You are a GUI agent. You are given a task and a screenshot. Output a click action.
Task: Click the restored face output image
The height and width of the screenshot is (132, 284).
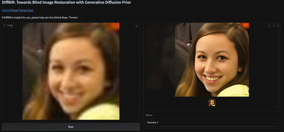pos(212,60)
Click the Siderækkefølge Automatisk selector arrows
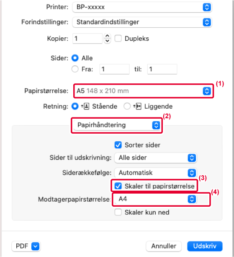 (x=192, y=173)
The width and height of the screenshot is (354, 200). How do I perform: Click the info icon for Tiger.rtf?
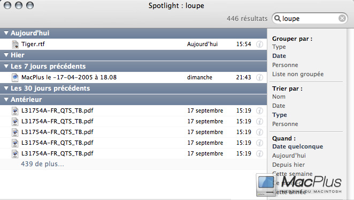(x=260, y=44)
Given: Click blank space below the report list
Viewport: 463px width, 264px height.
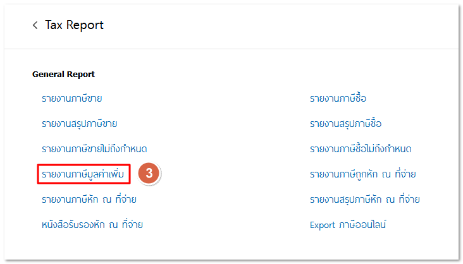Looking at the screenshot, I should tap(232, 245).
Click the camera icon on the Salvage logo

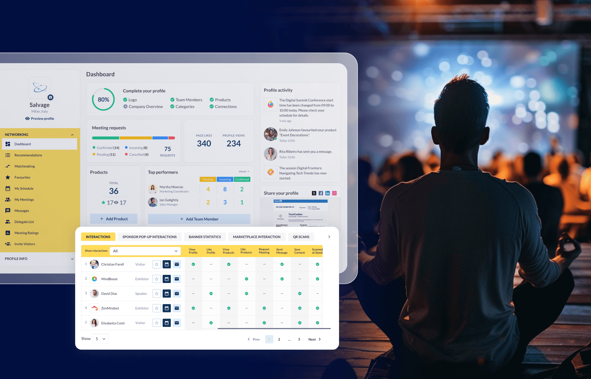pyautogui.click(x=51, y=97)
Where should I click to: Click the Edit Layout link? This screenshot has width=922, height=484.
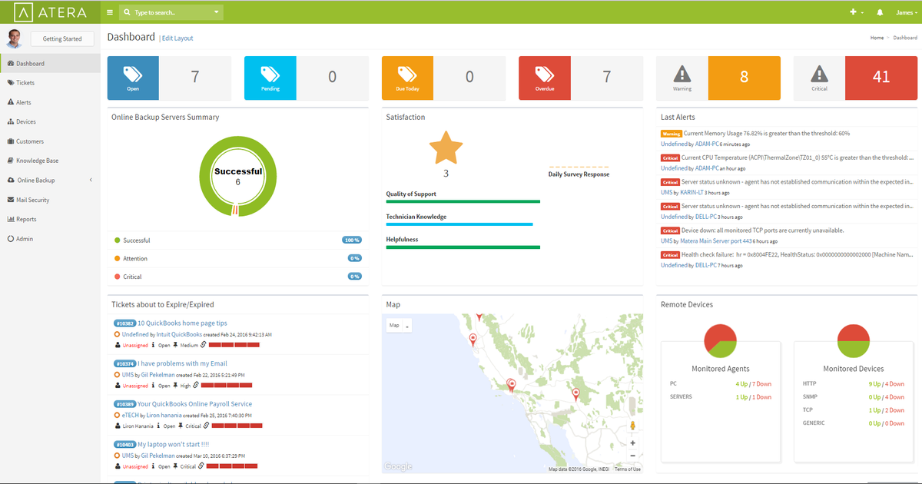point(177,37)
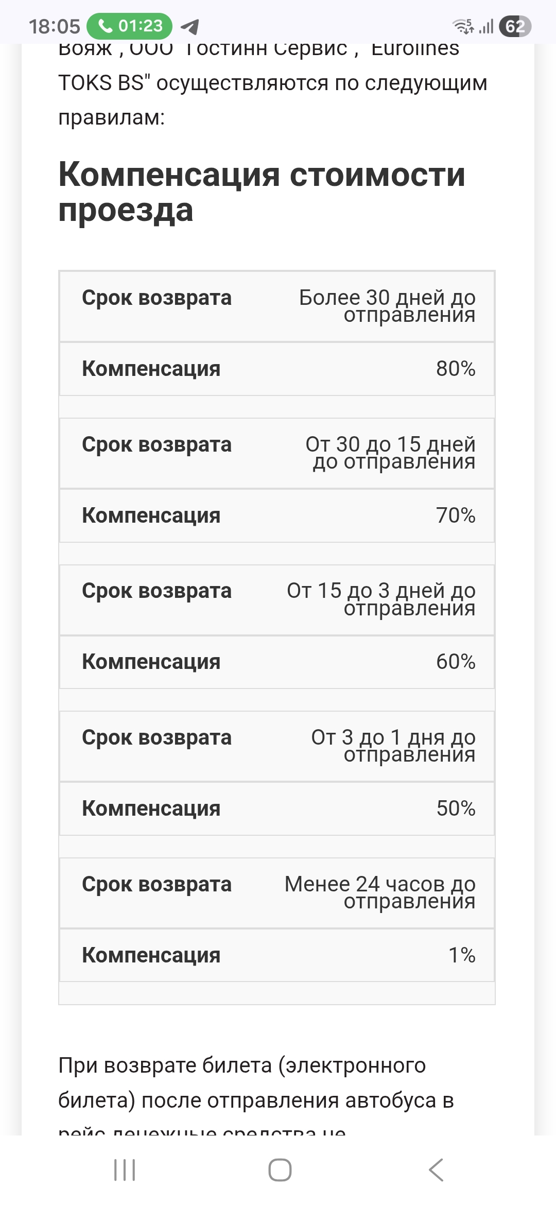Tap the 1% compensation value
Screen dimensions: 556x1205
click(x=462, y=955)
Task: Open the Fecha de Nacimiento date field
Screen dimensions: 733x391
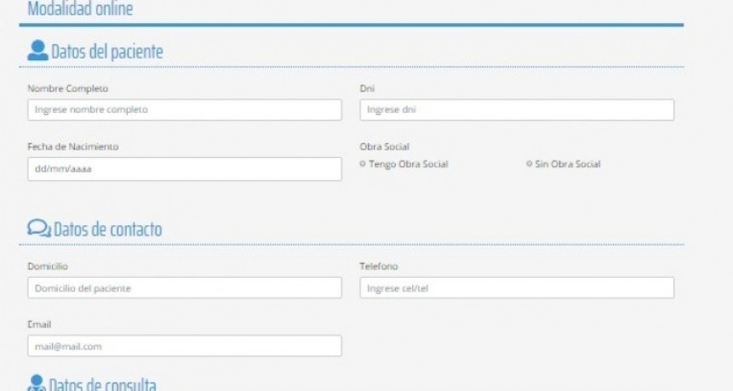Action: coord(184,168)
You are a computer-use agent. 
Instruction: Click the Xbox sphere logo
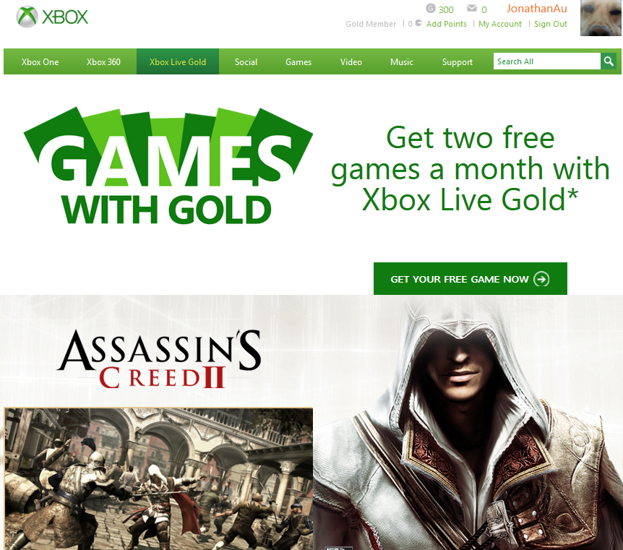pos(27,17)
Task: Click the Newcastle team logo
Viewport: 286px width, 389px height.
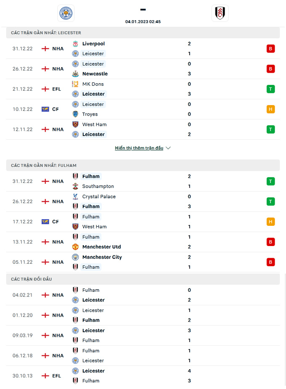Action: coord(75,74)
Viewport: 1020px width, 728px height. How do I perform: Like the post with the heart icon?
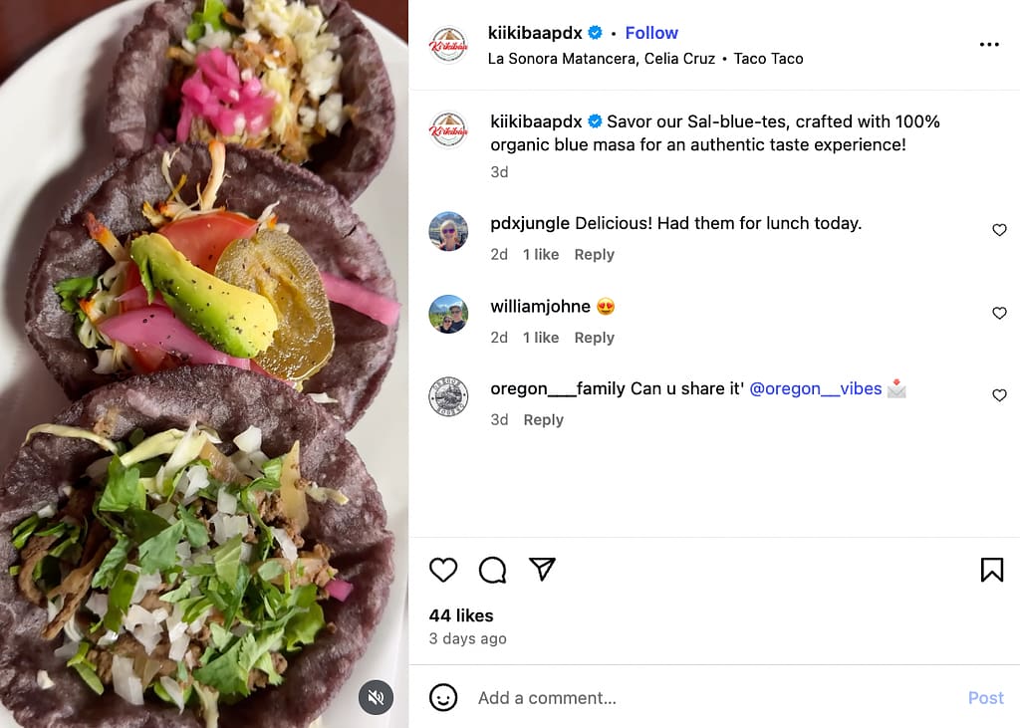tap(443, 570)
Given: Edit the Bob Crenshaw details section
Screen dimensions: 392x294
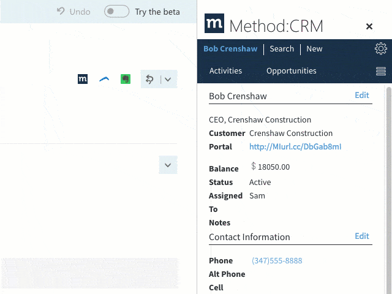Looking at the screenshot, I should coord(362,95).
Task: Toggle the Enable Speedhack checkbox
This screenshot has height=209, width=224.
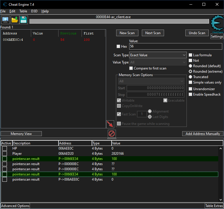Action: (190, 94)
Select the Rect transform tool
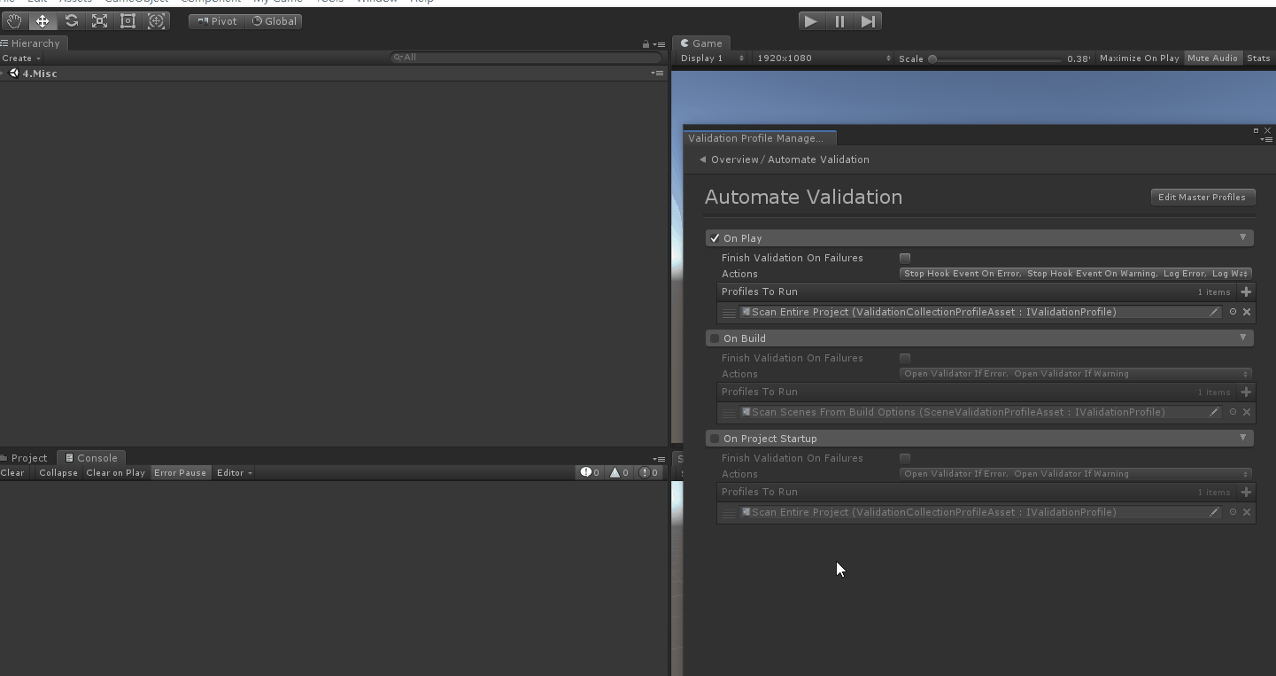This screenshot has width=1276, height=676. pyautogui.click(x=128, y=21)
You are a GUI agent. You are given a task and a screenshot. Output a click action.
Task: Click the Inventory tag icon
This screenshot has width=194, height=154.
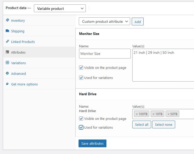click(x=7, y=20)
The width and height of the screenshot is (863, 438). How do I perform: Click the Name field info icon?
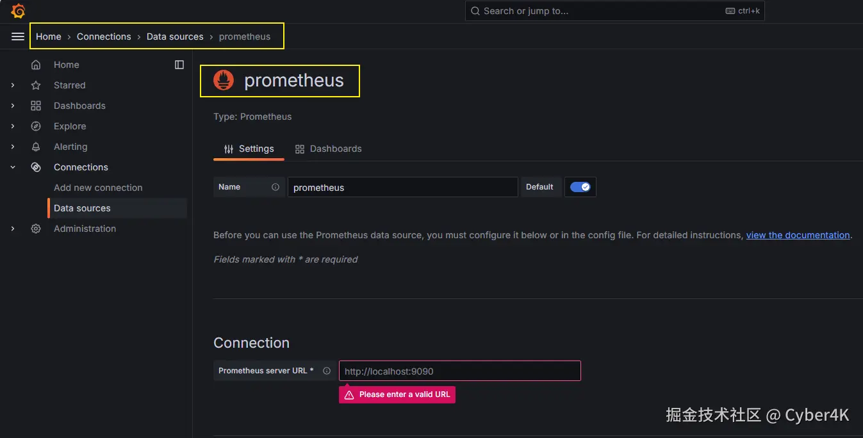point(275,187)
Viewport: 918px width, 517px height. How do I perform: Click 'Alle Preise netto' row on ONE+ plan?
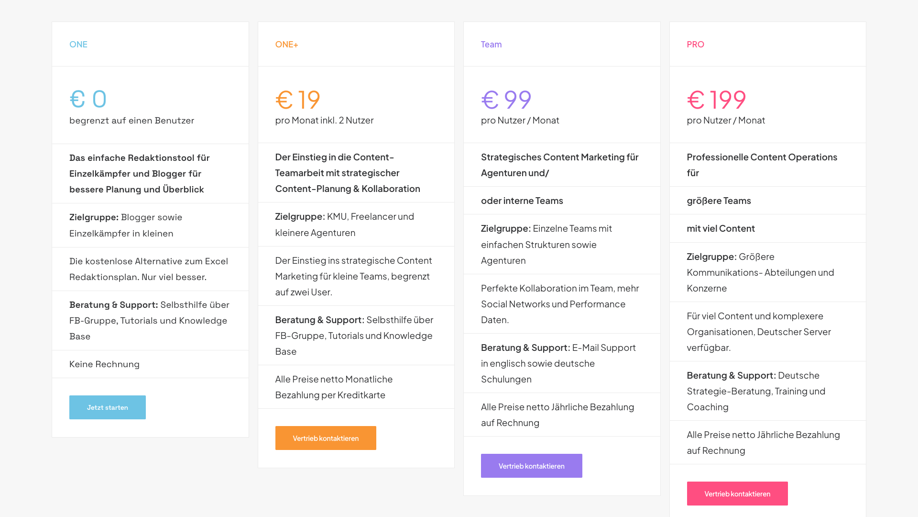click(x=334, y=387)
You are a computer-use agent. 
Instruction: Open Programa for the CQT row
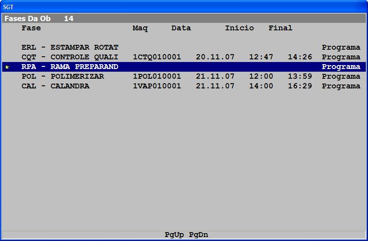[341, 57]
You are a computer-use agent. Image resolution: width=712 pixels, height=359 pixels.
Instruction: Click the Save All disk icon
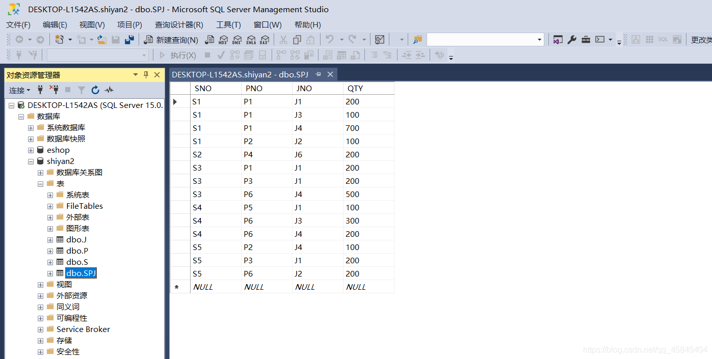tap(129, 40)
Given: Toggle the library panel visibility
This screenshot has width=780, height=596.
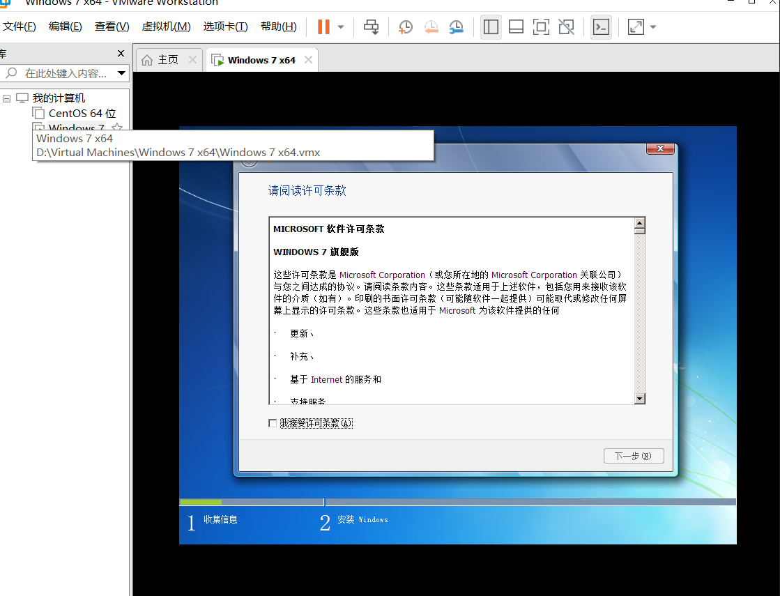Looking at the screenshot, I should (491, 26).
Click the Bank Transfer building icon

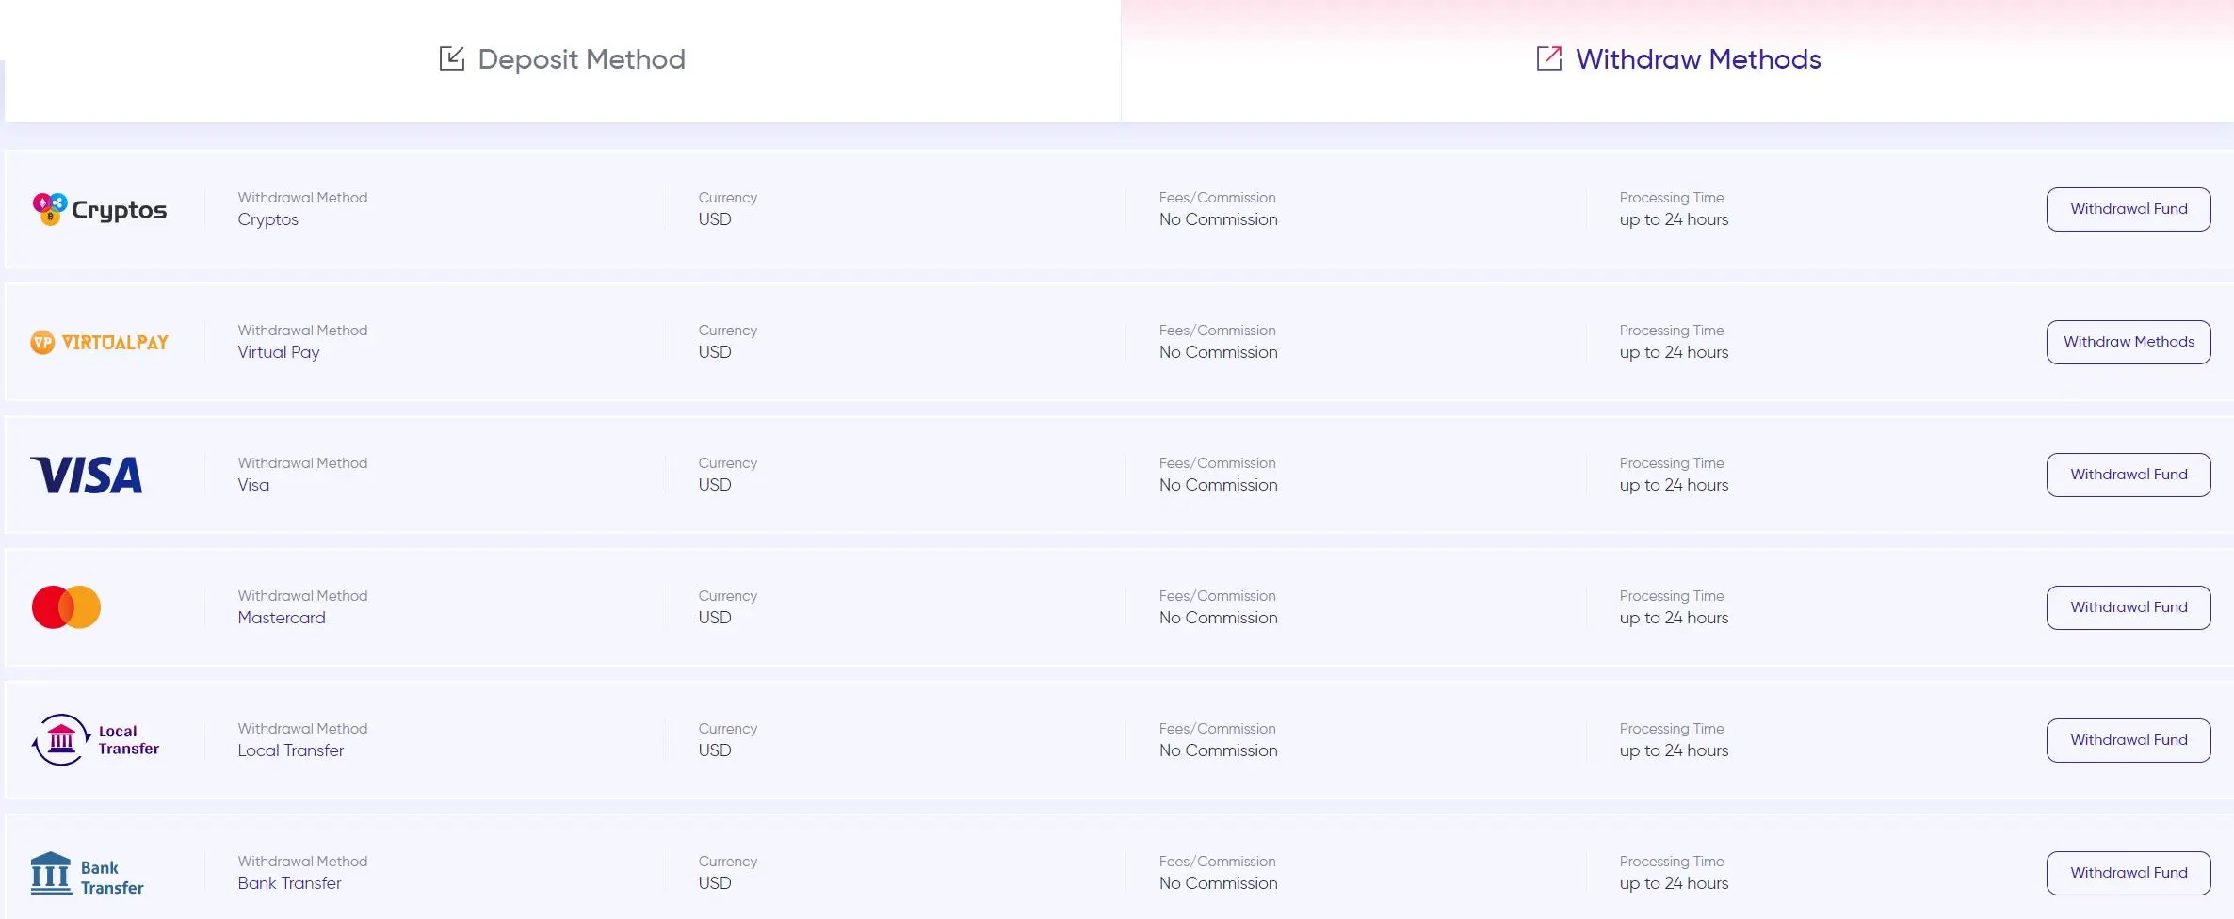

> [ABOUT THIS TASK]:
Go over the records above line by line and count those holding the word "Toggle". Reply only with the number.

> [TASK RESULT]:
2